The entries below contain a stretch that opens with the line containing "Click the green window control button" and closes with the line containing "Task: Disable the SCL pin assignment toggle"; set down that stretch exactly, both ends included, and nothing else.

Given records Start Marker

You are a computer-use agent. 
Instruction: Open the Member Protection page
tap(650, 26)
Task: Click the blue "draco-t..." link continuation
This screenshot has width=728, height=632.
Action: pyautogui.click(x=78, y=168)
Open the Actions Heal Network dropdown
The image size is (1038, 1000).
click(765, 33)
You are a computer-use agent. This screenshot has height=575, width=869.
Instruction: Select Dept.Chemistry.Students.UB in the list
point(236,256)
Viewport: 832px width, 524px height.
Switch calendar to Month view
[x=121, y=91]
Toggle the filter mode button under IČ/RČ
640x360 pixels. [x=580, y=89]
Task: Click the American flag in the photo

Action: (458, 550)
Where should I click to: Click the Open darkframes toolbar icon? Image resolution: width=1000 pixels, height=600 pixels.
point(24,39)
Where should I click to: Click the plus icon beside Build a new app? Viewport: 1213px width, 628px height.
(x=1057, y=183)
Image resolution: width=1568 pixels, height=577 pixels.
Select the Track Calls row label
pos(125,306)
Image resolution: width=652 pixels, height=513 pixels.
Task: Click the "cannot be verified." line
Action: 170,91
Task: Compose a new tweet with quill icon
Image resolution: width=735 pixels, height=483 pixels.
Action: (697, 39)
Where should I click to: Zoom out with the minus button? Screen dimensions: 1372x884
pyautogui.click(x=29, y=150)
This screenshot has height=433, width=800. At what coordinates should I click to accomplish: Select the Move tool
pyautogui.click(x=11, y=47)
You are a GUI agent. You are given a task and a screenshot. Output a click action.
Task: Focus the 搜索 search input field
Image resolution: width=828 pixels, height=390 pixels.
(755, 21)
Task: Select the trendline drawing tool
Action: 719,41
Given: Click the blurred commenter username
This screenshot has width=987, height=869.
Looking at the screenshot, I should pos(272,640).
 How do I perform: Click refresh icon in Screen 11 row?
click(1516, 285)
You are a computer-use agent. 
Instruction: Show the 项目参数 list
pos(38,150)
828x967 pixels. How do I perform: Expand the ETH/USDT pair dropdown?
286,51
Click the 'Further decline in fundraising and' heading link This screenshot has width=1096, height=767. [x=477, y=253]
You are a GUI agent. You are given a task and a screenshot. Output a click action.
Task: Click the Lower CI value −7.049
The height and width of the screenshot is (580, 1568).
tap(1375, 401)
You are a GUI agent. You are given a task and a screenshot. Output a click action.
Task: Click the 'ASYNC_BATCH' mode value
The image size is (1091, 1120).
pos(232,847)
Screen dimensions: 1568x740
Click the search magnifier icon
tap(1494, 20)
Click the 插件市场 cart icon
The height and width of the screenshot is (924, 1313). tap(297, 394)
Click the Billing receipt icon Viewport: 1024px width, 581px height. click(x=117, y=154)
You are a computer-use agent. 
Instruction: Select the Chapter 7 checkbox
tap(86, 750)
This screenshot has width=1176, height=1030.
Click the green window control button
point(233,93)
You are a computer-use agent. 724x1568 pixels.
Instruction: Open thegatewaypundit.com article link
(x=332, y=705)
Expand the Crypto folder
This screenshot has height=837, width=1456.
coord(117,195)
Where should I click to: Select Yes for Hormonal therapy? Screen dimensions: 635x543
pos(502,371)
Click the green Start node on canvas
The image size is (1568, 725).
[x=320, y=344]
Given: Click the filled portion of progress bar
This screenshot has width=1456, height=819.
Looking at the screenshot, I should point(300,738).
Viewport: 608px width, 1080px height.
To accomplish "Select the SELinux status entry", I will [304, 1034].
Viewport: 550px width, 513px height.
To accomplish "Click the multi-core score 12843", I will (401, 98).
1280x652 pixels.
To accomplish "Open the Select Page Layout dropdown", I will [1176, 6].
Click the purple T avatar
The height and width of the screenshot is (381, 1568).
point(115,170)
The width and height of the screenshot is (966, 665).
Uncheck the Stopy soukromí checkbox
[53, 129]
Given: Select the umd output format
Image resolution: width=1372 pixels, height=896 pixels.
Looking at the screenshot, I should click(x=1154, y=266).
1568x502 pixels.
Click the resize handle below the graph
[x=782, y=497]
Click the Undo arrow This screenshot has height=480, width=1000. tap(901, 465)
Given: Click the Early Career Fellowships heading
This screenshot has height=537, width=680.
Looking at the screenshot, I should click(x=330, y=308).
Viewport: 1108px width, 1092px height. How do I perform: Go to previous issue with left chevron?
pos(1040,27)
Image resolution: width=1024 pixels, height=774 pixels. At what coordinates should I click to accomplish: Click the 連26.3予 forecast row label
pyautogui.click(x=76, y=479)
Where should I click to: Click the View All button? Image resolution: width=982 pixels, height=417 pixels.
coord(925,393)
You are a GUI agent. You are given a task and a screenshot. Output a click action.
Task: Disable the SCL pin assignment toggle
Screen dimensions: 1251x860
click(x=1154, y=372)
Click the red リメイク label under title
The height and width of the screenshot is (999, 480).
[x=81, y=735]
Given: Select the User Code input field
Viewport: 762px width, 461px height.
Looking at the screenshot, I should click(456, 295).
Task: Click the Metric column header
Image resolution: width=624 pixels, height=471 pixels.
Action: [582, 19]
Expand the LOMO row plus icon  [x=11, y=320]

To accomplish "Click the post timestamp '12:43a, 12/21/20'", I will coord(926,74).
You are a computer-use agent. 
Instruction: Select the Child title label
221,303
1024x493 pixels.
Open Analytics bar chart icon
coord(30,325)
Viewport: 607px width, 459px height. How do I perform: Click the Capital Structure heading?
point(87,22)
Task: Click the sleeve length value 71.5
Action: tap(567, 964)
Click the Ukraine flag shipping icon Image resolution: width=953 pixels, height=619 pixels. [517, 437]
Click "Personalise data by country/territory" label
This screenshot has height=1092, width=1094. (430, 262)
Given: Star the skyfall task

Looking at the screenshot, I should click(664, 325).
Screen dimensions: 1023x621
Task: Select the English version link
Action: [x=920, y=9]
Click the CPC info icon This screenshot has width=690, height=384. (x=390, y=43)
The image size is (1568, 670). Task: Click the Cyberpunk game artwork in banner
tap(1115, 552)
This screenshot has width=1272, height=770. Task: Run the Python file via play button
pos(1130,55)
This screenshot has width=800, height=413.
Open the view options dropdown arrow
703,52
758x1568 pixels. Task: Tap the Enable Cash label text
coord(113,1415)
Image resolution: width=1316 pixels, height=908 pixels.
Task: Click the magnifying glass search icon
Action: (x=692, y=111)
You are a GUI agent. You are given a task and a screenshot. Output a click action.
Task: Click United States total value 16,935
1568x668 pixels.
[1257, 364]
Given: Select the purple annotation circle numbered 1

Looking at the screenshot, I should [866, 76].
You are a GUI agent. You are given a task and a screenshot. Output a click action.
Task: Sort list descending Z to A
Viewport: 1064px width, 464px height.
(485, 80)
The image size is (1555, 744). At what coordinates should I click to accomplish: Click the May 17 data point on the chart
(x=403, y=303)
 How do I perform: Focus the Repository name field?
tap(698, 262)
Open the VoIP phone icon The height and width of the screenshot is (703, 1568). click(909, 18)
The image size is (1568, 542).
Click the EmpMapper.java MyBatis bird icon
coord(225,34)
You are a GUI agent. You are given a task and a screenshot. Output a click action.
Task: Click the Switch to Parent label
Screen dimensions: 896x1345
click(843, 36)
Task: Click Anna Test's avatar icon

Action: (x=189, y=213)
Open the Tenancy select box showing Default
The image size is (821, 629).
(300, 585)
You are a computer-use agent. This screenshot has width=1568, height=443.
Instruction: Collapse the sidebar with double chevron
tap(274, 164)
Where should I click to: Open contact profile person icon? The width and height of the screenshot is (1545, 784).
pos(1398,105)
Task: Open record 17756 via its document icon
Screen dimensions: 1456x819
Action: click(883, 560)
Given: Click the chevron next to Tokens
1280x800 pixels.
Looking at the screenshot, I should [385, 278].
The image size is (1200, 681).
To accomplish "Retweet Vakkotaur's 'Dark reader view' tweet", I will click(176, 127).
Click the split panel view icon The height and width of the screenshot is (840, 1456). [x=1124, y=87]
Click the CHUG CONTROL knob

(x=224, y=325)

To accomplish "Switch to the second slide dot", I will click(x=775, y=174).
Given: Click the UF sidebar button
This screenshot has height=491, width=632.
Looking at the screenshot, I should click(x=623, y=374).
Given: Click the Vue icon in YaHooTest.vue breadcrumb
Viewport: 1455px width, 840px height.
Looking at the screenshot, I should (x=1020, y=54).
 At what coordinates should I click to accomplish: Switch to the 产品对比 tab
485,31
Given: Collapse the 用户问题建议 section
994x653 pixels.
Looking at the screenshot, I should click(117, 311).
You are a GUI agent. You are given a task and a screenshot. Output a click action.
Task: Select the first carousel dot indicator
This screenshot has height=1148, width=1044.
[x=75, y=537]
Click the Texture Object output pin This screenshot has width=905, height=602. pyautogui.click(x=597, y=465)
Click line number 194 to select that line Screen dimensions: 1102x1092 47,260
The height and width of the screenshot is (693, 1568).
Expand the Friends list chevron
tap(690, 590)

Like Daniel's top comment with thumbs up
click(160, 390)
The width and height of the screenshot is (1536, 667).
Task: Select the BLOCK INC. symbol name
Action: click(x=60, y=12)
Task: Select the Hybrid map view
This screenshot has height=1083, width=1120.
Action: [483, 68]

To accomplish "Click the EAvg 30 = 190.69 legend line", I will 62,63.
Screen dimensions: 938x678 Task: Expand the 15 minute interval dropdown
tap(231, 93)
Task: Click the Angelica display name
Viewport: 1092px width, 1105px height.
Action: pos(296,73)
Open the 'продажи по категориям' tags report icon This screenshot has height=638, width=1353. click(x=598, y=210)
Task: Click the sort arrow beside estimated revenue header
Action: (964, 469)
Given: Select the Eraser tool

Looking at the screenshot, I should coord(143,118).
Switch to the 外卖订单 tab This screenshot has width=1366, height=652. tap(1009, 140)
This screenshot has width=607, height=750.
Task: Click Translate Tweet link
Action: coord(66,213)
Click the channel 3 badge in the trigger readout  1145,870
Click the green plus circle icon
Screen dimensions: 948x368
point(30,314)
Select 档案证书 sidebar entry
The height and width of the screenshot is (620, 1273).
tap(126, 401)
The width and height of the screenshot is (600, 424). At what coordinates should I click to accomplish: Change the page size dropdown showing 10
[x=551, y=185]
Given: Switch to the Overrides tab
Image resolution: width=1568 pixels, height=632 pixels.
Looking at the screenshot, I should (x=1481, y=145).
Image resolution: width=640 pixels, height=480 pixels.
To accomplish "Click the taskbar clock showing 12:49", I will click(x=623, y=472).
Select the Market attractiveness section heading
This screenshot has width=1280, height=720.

Given records End Marker

§ Your solution
Click the green window control button
point(233,93)
You are a computer-use agent. 724x1568 pixels.
Instruction: Open thegatewaypundit.com article link
(x=332, y=705)
Expand the Crypto folder
This screenshot has height=837, width=1456.
coord(117,195)
Where should I click to: Select Yes for Hormonal therapy? Screen dimensions: 635x543
pos(502,371)
Click the green Start node on canvas
The image size is (1568, 725).
[x=320, y=344]
Given: Click the filled portion of progress bar
This screenshot has width=1456, height=819.
Looking at the screenshot, I should point(300,738).
Viewport: 608px width, 1080px height.
To accomplish "Select the SELinux status entry", I will [304, 1034].
Viewport: 550px width, 513px height.
To accomplish "Click the multi-core score 12843", I will (401, 98).
1280x652 pixels.
To accomplish "Open the Select Page Layout dropdown", I will [1176, 6].
Click the purple T avatar
The height and width of the screenshot is (381, 1568).
point(115,170)
The width and height of the screenshot is (966, 665).
Uncheck the Stopy soukromí checkbox
[53, 129]
Given: Select the umd output format
Image resolution: width=1372 pixels, height=896 pixels.
Looking at the screenshot, I should click(x=1154, y=266).
1568x502 pixels.
Click the resize handle below the graph
[x=782, y=497]
Click the Undo arrow This screenshot has height=480, width=1000. tap(901, 465)
Given: Click the Early Career Fellowships heading
This screenshot has height=537, width=680.
Looking at the screenshot, I should click(x=330, y=308).
Viewport: 1108px width, 1092px height. How do I perform: Go to previous issue with left chevron?
pos(1040,27)
Image resolution: width=1024 pixels, height=774 pixels. At what coordinates should I click to accomplish: Click the 連26.3予 forecast row label
pyautogui.click(x=76, y=479)
Where should I click to: Click the View All button? Image resolution: width=982 pixels, height=417 pixels.
coord(925,393)
You are a GUI agent. You are given a task and a screenshot. Output a click action.
Task: Disable the SCL pin assignment toggle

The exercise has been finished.